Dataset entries
BEGIN
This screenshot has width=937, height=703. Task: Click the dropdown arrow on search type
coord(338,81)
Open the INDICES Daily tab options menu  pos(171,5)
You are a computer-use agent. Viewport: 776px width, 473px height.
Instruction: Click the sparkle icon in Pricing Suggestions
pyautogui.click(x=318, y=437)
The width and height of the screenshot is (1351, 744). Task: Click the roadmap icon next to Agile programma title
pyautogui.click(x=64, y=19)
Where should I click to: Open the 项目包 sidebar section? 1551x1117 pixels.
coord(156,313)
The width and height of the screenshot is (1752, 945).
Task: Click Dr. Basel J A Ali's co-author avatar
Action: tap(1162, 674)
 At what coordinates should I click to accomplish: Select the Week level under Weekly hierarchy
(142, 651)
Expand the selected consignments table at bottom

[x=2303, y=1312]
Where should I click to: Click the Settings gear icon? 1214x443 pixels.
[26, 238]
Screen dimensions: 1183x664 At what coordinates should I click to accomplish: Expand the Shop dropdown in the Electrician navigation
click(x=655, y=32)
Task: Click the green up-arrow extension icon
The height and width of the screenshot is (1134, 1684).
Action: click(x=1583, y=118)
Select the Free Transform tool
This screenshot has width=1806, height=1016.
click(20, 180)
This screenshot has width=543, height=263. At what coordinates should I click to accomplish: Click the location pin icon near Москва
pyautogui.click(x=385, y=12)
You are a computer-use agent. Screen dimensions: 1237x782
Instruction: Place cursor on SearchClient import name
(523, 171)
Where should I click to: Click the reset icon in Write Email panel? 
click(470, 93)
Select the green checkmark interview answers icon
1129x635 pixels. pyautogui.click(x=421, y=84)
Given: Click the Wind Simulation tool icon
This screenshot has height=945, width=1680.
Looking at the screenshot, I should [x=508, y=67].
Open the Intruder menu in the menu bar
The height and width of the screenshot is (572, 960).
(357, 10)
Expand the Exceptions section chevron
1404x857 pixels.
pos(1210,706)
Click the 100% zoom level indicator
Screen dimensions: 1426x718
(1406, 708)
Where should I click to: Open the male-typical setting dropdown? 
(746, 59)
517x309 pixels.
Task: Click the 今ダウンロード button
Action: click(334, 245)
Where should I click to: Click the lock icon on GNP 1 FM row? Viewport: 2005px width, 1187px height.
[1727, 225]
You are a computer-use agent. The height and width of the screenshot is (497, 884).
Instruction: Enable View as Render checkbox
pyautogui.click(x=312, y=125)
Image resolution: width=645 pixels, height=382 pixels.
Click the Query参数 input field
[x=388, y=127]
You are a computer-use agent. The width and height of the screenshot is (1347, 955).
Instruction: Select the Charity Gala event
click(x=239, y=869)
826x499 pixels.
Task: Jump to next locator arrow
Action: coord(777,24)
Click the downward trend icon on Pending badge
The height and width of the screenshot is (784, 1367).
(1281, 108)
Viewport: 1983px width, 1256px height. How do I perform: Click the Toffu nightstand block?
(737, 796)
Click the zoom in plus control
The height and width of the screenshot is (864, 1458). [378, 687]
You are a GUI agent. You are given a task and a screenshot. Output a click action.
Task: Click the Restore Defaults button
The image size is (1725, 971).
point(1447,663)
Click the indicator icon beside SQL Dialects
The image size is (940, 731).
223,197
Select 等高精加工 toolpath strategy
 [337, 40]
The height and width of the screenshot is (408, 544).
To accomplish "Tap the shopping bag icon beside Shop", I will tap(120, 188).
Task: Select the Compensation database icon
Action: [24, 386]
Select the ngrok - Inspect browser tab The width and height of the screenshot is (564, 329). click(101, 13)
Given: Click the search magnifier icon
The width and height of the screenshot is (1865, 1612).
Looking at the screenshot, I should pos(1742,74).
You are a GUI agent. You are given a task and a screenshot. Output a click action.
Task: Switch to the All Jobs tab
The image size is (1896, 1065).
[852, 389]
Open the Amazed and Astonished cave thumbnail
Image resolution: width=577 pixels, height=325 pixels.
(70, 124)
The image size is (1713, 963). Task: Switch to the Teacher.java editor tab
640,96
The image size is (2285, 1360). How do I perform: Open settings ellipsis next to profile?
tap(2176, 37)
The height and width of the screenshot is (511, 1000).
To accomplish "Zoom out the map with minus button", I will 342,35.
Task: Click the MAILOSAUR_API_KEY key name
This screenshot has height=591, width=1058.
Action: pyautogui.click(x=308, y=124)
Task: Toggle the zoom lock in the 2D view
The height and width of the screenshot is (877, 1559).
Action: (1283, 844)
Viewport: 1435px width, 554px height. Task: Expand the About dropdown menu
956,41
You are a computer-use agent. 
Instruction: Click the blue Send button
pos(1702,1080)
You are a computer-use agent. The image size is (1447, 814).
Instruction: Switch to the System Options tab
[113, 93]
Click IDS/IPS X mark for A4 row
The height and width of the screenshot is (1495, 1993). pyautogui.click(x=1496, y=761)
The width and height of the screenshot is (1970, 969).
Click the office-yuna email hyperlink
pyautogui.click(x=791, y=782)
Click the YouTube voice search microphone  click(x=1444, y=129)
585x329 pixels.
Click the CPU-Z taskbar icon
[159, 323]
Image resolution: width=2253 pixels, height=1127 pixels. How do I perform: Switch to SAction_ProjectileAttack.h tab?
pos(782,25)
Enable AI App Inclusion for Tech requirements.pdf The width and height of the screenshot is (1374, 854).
END
§ **Instructions for the task**
Output only an exact transcription of the lines above from the one with "The height and width of the screenshot is (877, 1559)." up to and including the one with "You are a computer-use agent. The image".

§ **Result below**
The height and width of the screenshot is (877, 1559).
Action: (1283, 844)
Viewport: 1435px width, 554px height. Task: Expand the About dropdown menu
956,41
You are a computer-use agent. 
Instruction: Click the blue Send button
pos(1702,1080)
You are a computer-use agent. The image size is (1447, 814).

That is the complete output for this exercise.